The owners of Cork Wine Bar had argued that Trump was improperly leveraging his presidency to attract customers — who might otherwise patronize their Logan Circle establishment — to his downtown Trump International Hotel, which he still owns but does not run.
District Judge Richard J. Leon disagreed, writing that while the plaintiffs might consider the business advantages Trump enjoys by way of his fame and presidency “unseemly, if not unethical,” those advantages did not constitute a violation of the city’s anti-competition law.
Had he sided with Cork’s owners, Leon wrote, “I would be foreclosing all manner of prominent people — from pop singers to celebrity chefs to professional athletes — from taking equity in the companies they promote. Indeed, I would be reading the ‘unfair’ right out of ‘unfair competition.’ This I cannot do!”
The president’s son Eric Trump, who runs the Trump Organization, issued a statement Monday applauding the decision.
“This ruling is a significant victory,” he said. “This case was nothing more than a politically motivated attack. I am very appreciative that the court ruled in our favor and dismissed this frivolous nonsense.”
The suit attracted pro bono support from a team of mostly left-leaning attorneys, including Alan B. Morrison, dean of public interest law at George Washington University.
Cork’s owners, the husband-and-wife team of Khalid Pitts and Diane Gross, are active in liberal political causes. Pitts is a former campaign director for the Service Employees International Union.

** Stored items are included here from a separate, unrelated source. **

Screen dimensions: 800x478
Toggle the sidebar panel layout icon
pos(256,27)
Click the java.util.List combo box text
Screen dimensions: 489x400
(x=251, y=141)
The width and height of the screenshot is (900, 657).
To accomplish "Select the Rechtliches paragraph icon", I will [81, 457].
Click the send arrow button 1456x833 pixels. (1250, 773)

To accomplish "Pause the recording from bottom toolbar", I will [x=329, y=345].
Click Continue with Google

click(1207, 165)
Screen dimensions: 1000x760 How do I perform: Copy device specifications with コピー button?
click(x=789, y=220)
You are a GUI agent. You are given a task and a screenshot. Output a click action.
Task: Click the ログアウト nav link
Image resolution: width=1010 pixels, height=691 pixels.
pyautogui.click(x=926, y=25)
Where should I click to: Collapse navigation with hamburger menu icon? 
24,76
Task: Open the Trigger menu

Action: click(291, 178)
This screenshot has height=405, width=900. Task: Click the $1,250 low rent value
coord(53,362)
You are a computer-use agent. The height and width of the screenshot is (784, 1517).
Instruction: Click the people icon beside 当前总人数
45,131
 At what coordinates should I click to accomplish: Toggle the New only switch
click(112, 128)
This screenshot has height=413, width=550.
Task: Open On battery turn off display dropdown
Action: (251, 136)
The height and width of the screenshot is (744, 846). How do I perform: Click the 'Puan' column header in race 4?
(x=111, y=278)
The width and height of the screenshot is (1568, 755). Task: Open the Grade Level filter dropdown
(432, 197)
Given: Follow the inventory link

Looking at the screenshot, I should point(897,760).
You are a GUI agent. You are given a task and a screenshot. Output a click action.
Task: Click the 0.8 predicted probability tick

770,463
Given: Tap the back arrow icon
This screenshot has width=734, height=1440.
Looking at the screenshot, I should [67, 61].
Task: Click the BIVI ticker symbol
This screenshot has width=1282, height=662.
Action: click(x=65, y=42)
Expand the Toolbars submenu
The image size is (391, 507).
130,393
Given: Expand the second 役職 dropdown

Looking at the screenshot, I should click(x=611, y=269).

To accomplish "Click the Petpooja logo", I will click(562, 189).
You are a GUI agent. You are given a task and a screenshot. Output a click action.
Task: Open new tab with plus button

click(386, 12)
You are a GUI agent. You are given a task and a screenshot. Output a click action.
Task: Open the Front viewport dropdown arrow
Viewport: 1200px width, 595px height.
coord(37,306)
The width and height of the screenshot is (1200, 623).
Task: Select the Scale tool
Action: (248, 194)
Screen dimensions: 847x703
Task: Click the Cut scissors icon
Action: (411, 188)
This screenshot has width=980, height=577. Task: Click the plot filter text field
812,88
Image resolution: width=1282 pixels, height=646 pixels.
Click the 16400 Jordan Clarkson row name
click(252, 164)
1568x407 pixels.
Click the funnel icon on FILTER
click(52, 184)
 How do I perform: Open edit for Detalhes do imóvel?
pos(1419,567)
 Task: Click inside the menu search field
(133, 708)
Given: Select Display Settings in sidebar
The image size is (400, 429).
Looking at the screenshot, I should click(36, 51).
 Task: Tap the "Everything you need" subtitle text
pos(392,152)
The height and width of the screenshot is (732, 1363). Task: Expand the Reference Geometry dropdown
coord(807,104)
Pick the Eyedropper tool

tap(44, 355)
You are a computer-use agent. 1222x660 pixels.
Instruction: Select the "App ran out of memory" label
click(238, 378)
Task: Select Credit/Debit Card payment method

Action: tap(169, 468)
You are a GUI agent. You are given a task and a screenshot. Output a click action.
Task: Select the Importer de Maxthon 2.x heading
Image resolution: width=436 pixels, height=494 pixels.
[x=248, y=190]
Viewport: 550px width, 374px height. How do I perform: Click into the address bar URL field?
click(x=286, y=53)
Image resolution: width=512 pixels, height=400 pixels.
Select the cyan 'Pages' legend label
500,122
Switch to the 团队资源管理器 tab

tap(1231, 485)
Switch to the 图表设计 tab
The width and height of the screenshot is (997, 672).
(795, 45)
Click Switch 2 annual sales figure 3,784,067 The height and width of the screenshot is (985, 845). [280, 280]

Pitts vowed via Twitter to appeal the ruling. “Judge Leon’s decision was that ‘Unfair Competition’ is not the proper vehicle to address Trump’s abusive of power, and we respectfully disagree and will be making our arguments through the appellate process,” he wrote.
Another attorney for the plaintiffs, Scott H. Rome of the Veritas Law Firm, said in an email that he and his clients were “disappointed that Judge Leon viewed a President profiting off of his public office as legitimate business conduct.”
The Cork case avoided the question of whether Trump’s business improperly accepts gifts or payments — called emoluments — as defined by the Constitution, as plaintiffs in two other federal cases allege. In those cases, Justice Department attorneys have argued that the president has not accepted any emoluments and that the cases should be dismissed.
In his decision in the wine bar case, Leon allowed that the Trump hotel “may even have cost Cork some money” by attracting groups to its BLT Prime restaurant downtown, 1½ miles from Cork. After filing the suit, Pitts and Gross merged their wine bar with a market they owned down the street.
In court filings, the plaintiffs attempted to make an issue of Trump’s lease with the federal government for the federally owned Old Post Office building, where his D.C. hotel operates. Leon wrote that there was no need to resolve that issue in this case.